A patient receives a D&C meant for another patient, leading to a miscarriage

By Lisa Marie Basile | Fact-checked by Davi Sherman
Published April 11, 2024

Key Takeaways

  • Staff at Bulovka University Hospital in Prague mixed up two patients, giving one of them—a woman who was four months pregnant—a D&C she did not ask for. 

  • The hospital and the staff involved are now under investigation. Reports say that language barriers led to the breakdown in communication. 

  • Experts say that while errors do occur, staff must follow policies and procedures for patient identification, and that clinicians must focus on mindfulness and presence to prevent these tragic mixups.

Medical professionals in the Czech Republic performed a gynecological procedure on the wrong patient, leading her to have a miscarriage, The Independent reported last week. 

The mix-up occurred on March 25 at Bulovka University Hospital in Prague, where a patient who was four months pregnant sought a checkup but instead received a dilation and curettage, or D&C, a surgical procedure in which the cervix is dilated so that the endometrium can be scraped with a curette to remove abnormal tissues. The patient subsequently had a miscarriage. Meanwhile, the procedure was meant for another patient.[] 

D&Cs are common, invasive, and performed for various reasons. First, the procedure can be used to explore or diagnose infertility, cancer, or other conditions, such as bleeding. It can also be used to remove tissues—after a miscarriage or giving birth, for example. The procedure can also be performed on patients seeking early elective termination of pregnancy.[] 

The Independent reports that the mix-up occurred due to a language barrier; the woman did not speak Czech. Reports say that the staff involved—a doctor, gynecologist, nurse, and an anesthesiologist—mixed up the two women’s identities, and that both patients may have been of Asian descent.[]

Reports say that the woman who mistakenly received the D&C “was addressed in the waiting room instead of the other patient, and she nodded in agreement and signed paperwork for the procedure.”[]

The Independent reports that Jan Přáda, a gynecologist and the vice-chairman of the Czech Medical Chamber, told local media, “A Czech-speaking patient would probably actively resist the fact that she is going to undergo a procedure that she does not understand.”[]

The incident is now under investigation, and the staff involved have been suspended. Eva Libigerová, a spokesperson for Bulovka University Hospital, told The Independent, “We have expressed our deep regret and apologies to the patient and her entire family for this unfortunate incident and assured her that we will do everything possible to mitigate the harm caused and also compensate her.”[]

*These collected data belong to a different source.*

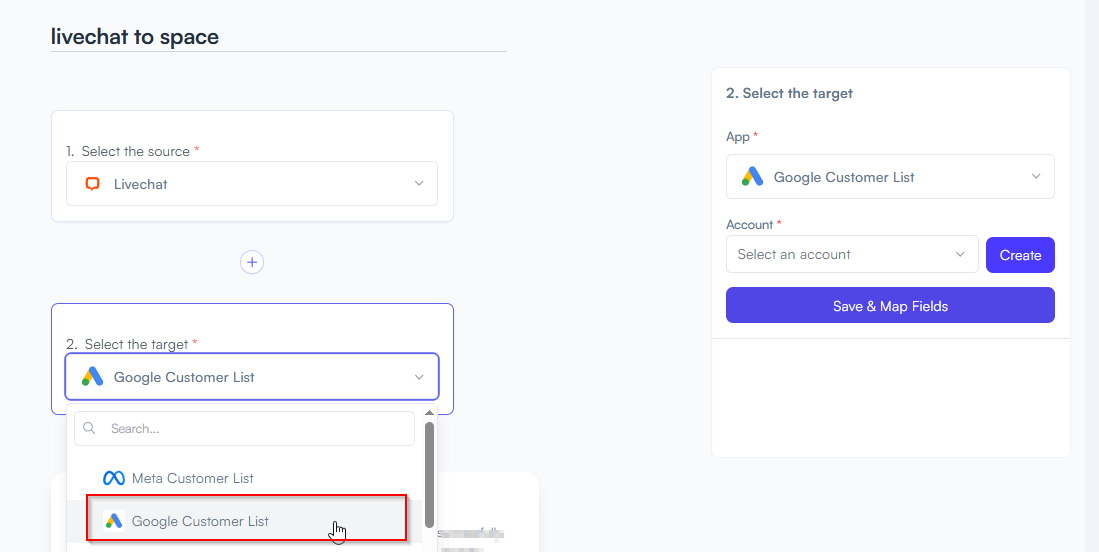The width and height of the screenshot is (1099, 552).
Task: Click the dropdown Search field
Action: [x=245, y=428]

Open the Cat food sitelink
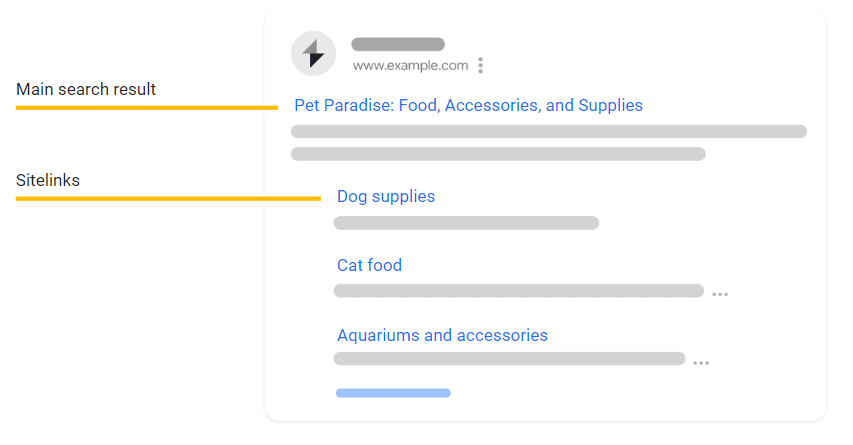[x=369, y=265]
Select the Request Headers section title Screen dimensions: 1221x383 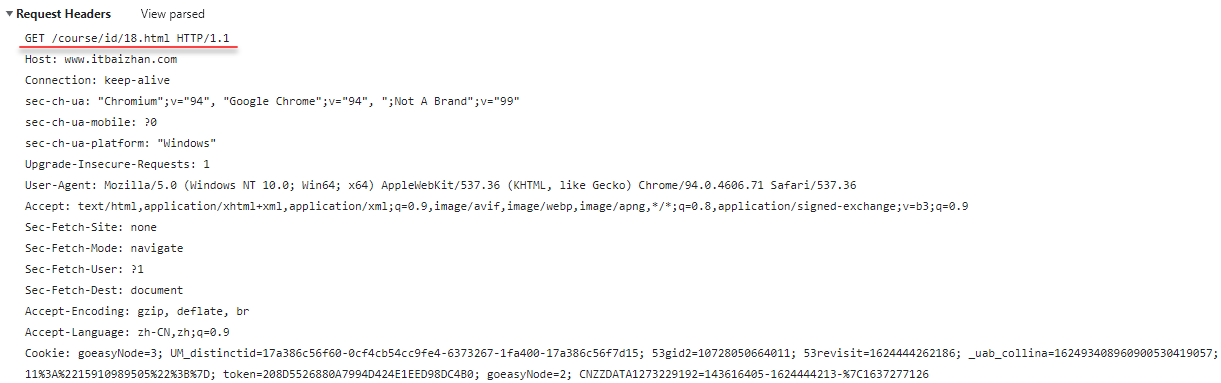[64, 15]
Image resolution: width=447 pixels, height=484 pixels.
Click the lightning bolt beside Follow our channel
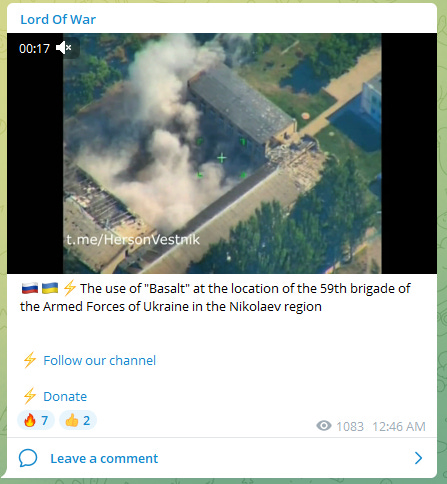click(x=30, y=360)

In the Czech Republic, abortion is legal up to 12 weeks of pregnancy. Afterward, it’s only allowed in specific cases.[] 

Ken Fulginiti, Esq, of Fulginiti Law, says the incident was nothing short of tragic, but that medical errors simply do happen. Fulginiti says he knows of cases in which cancer diagnoses are missed, wrong legs are amputated, and surgical instruments are left inside a patient’s body. “While, with the significance of the [D&C] procedure, we'd like to believe a proper patient check would occur repeatedly, medical errors come in all shapes and sizes,” he says. 

Deborah Hunt, PhD, RN, a professor at the College of Nursing and Public Health at Adelphi University and author of “Fast Facts for Patient Safety in Nursing, echoes Fulginit’s sentiments.[]

“Unfortunately, these types of mix-ups do happen,” she says, citing a 2016 study published in The BMJ in which it was estimated that more than 250,000 deaths occur each year in the US due to medical errors, making it the third-leading cause of death in the US.[]

She says these errors largely come down to improper patient identification, poorly written policies and procedures, lack of adherence to those policies and procedures, inadequate staffing, and—as was the case in Prague—communication issues.

“Usually, when an error occurs, it is due to the fact that one or more healthcare practitioners did not follow the policies and procedures. Not following the correct policy of using two identifiers to verify patient identity is a major factor,” Dr. Hunt says. 

Dr. Hunt goes on to say that specific protocols were developed by the Joint Commission to prevent “Wrong-Site, Wrong-Procedure, and Wrong-Person Surgery” in 2003. These steps include pre-procedure verification, marking the procedure site, and performing a time-out. However, by 2022, wrong-site surgeries made up 6% of the nearly 1,500 incidents investigated by The Joint Commission.[] “All healthcare professionals must be knowledgeable about the statistics related to patient safety. [They] must work together to create a ‘culture of safety’ and become ‘patient safety ambassadors,’ receiving ongoing education and competency assessment on patient safety and quality of care,” Dr. Hunt says.  

She says clinicians must focus on mindfulness, being present, and focusing on policy and procedure for positive patient outcomes.